Personal information
- Full name: Luis Miguel Arconada Etxarri
- Date of birth: 26 June 1954 (age 71)
- Place of birth: San Sebastián, Spain
- Height: 1.78 m (5 ft 10 in)
- Position: Goalkeeper

Youth career
- Lengokoak
- Real Sociedad

Senior career*
- Years: Team / Apps / (Gls)
- 1972–1974: San Sebastián / 40 / (0)
- 1974–1989: Real Sociedad / 414 / (0)
- Total:  / 454 / (0)

International career
- 1972: Spain U18 / 4 / (0)
- 1976: Spain amateur / 2 / (0)
- 1977–1985: Spain / 68 / (0)
- 1979: Basque Country / 1 / (0)

Medal record
Representing Spain
UEFA European Championship
| Runner-up | 1984 France |  |

= Luis Arconada =

Spanish footballer

Luis Miguel Arconada Etxarri (born 26 June 1954) is a Spanish former professional footballer who played as a goalkeeper.

He played only for Real Sociedad for nearly 20 years, and helped the club to four titles including two La Liga championships.

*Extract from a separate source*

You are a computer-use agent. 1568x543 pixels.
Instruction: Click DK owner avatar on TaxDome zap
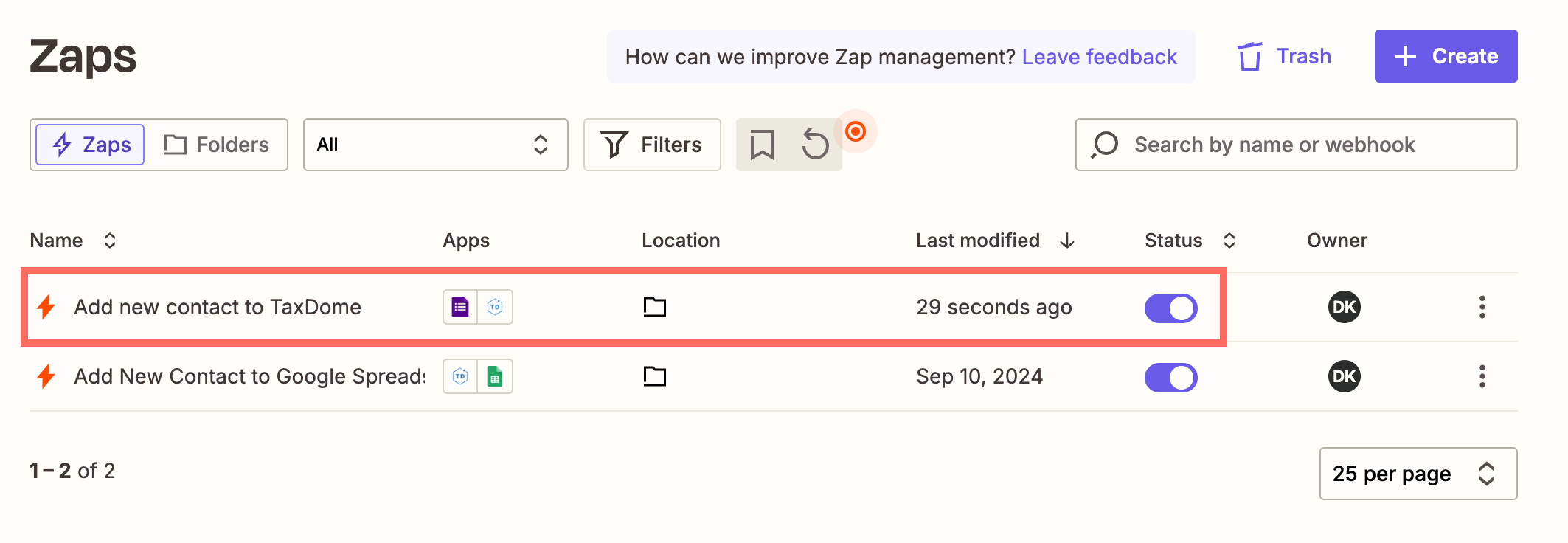pyautogui.click(x=1344, y=307)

Arconada collected 68 caps for Spain over eight years, and was part of the squads at two World Cups and two European Championships.

==Club career==
Arconada was born in San Sebastián, Gipuzkoa. Aged 16, he joined local giants Real Sociedad's youth ranks, going on to play his entire career there and being known as "El pulpo" (Octopus in English).

After two seasons backing up Urruti and the older Pedro Artola, Arconada became the club's undisputed starter by 1976. He was instrumental in consecutive La Liga titles, which led – after the second – to a semi-final run in the European Cup.

Arconada was seriously injured in 1985–86's league opener, which caused him to miss the remainder of the campaign and the 1986 FIFA World Cup. He still returned strong for three more seasons, helping Real Sociedad to two consecutive Copa del Rey finals before retiring at 35 with a total of 414 appearances (551 overall); after that, he remained apart from the football world.

==International career==
On 27 March 1977, Arconada played his first game for Spain, a 1–1 friendly with Hungary in Alicante, replacing Real Madrid's Miguel Ángel for the second half. Having captained the nation on many occasions, he represented it at the 1978 and 1982 FIFA World Cups as well as at UEFA Euro 1980 and 1984.

In the 1982 World Cup, Arconada fumbled a cross from Billy Hamilton of Northern Ireland, dropping the ball for Gerry Armstrong to score the only goal in Valencia and help his team to win the group. The action was subsequently immortalised by Northern Irish fans, leading to the "Arconada...Armstrong!" fanzine, so-named due to John Motson's live commentary in the match.

At the 1984 European Championships, Arconada's blunder resulted in the opening goal for hosts France in a 2–0 final loss: he appeared to have smothered a free kick from Michel Platini under his chest in a diving save, but the ball slid off under his body and rolled slowly into the net; despite his reputation as a world-class goalkeeper, several years later he was still widely remembered for the error, known as "Arconada's goal" in Spain.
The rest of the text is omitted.